(Stored items)
**********

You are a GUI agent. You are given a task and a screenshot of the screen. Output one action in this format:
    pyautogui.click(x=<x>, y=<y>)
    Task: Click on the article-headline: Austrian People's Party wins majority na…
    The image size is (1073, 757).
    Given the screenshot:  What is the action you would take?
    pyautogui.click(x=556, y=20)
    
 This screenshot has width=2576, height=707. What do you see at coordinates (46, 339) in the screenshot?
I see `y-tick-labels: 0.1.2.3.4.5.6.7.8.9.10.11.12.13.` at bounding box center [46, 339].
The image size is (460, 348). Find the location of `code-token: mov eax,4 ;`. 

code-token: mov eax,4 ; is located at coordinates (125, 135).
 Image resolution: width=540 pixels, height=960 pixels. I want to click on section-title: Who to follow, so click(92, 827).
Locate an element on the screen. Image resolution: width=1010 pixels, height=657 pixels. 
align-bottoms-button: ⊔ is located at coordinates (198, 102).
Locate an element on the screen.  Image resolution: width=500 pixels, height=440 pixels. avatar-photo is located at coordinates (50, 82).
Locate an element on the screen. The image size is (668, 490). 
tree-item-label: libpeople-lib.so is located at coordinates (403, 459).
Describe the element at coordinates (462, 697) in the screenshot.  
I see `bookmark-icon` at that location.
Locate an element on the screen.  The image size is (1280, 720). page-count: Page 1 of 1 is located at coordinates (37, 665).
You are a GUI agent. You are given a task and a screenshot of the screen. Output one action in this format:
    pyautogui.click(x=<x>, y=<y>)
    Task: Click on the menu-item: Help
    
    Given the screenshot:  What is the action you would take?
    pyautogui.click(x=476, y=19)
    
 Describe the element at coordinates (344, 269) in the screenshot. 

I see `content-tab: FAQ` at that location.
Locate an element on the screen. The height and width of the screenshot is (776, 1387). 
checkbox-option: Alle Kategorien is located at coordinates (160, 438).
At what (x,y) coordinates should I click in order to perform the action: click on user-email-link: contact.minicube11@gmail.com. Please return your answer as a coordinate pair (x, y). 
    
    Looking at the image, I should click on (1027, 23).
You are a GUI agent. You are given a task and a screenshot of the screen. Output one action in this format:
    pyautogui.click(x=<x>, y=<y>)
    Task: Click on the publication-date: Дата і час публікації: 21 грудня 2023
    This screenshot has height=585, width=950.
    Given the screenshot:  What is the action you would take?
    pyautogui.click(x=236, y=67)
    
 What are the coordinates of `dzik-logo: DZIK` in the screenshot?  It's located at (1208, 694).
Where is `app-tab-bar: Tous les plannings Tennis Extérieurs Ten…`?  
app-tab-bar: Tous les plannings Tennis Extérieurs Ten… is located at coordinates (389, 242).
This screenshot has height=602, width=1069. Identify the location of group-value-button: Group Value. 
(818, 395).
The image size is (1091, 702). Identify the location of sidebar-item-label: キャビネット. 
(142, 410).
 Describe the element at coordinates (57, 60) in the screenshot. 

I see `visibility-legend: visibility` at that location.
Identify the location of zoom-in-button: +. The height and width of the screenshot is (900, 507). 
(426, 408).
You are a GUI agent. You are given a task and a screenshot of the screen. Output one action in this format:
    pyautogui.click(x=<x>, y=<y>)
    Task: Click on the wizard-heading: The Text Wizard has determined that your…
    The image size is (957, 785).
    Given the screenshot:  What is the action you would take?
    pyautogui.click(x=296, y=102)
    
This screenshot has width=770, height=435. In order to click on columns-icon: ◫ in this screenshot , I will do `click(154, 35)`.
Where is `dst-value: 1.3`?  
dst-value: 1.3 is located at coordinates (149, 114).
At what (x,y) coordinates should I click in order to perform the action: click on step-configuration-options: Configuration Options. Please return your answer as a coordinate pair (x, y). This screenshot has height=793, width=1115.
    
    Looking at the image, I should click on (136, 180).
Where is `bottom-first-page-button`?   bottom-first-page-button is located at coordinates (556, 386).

**********

REQUIRED ACTION – Copy the listing above word for word, from its first line to its last.

WRITTEN SOLUTION –
You are a GUI agent. You are given a task and a screenshot of the screen. Output one action in this format:
    pyautogui.click(x=<x>, y=<y>)
    Task: Click on the article-headline: Austrian People's Party wins majority na…
    The image size is (1073, 757).
    Given the screenshot:  What is the action you would take?
    pyautogui.click(x=556, y=20)
    
 This screenshot has width=2576, height=707. What do you see at coordinates (46, 339) in the screenshot?
I see `y-tick-labels: 0.1.2.3.4.5.6.7.8.9.10.11.12.13.` at bounding box center [46, 339].
The image size is (460, 348). Find the location of `code-token: mov eax,4 ;`. 

code-token: mov eax,4 ; is located at coordinates (125, 135).
 Image resolution: width=540 pixels, height=960 pixels. I want to click on section-title: Who to follow, so click(92, 827).
Locate an element on the screen. Image resolution: width=1010 pixels, height=657 pixels. 
align-bottoms-button: ⊔ is located at coordinates (198, 102).
Locate an element on the screen.  Image resolution: width=500 pixels, height=440 pixels. avatar-photo is located at coordinates (50, 82).
Locate an element on the screen. The image size is (668, 490). 
tree-item-label: libpeople-lib.so is located at coordinates (403, 459).
Describe the element at coordinates (462, 697) in the screenshot.  
I see `bookmark-icon` at that location.
Locate an element on the screen.  The image size is (1280, 720). page-count: Page 1 of 1 is located at coordinates (37, 665).
You are a GUI agent. You are given a task and a screenshot of the screen. Output one action in this format:
    pyautogui.click(x=<x>, y=<y>)
    Task: Click on the menu-item: Help
    
    Given the screenshot:  What is the action you would take?
    pyautogui.click(x=476, y=19)
    
 Describe the element at coordinates (344, 269) in the screenshot. 

I see `content-tab: FAQ` at that location.
Locate an element on the screen. The height and width of the screenshot is (776, 1387). 
checkbox-option: Alle Kategorien is located at coordinates (160, 438).
At what (x,y) coordinates should I click in order to perform the action: click on user-email-link: contact.minicube11@gmail.com. Please return your answer as a coordinate pair (x, y). 
    
    Looking at the image, I should click on (1027, 23).
You are a GUI agent. You are given a task and a screenshot of the screen. Output one action in this format:
    pyautogui.click(x=<x>, y=<y>)
    Task: Click on the publication-date: Дата і час публікації: 21 грудня 2023
    This screenshot has height=585, width=950.
    Given the screenshot:  What is the action you would take?
    pyautogui.click(x=236, y=67)
    
 What are the coordinates of `dzik-logo: DZIK` in the screenshot?  It's located at (1208, 694).
Where is `app-tab-bar: Tous les plannings Tennis Extérieurs Ten…`?  
app-tab-bar: Tous les plannings Tennis Extérieurs Ten… is located at coordinates (389, 242).
This screenshot has height=602, width=1069. Identify the location of group-value-button: Group Value. 
(818, 395).
The image size is (1091, 702). Identify the location of sidebar-item-label: キャビネット. 
(142, 410).
 Describe the element at coordinates (57, 60) in the screenshot. 

I see `visibility-legend: visibility` at that location.
Identify the location of zoom-in-button: +. The height and width of the screenshot is (900, 507). 
(426, 408).
You are a GUI agent. You are given a task and a screenshot of the screen. Output one action in this format:
    pyautogui.click(x=<x>, y=<y>)
    Task: Click on the wizard-heading: The Text Wizard has determined that your…
    The image size is (957, 785).
    Given the screenshot:  What is the action you would take?
    pyautogui.click(x=296, y=102)
    
This screenshot has width=770, height=435. In order to click on columns-icon: ◫ in this screenshot , I will do `click(154, 35)`.
Where is `dst-value: 1.3`?  
dst-value: 1.3 is located at coordinates (149, 114).
At what (x,y) coordinates should I click in order to perform the action: click on step-configuration-options: Configuration Options. Please return your answer as a coordinate pair (x, y). This screenshot has height=793, width=1115.
    
    Looking at the image, I should click on (136, 180).
Where is `bottom-first-page-button`?   bottom-first-page-button is located at coordinates (556, 386).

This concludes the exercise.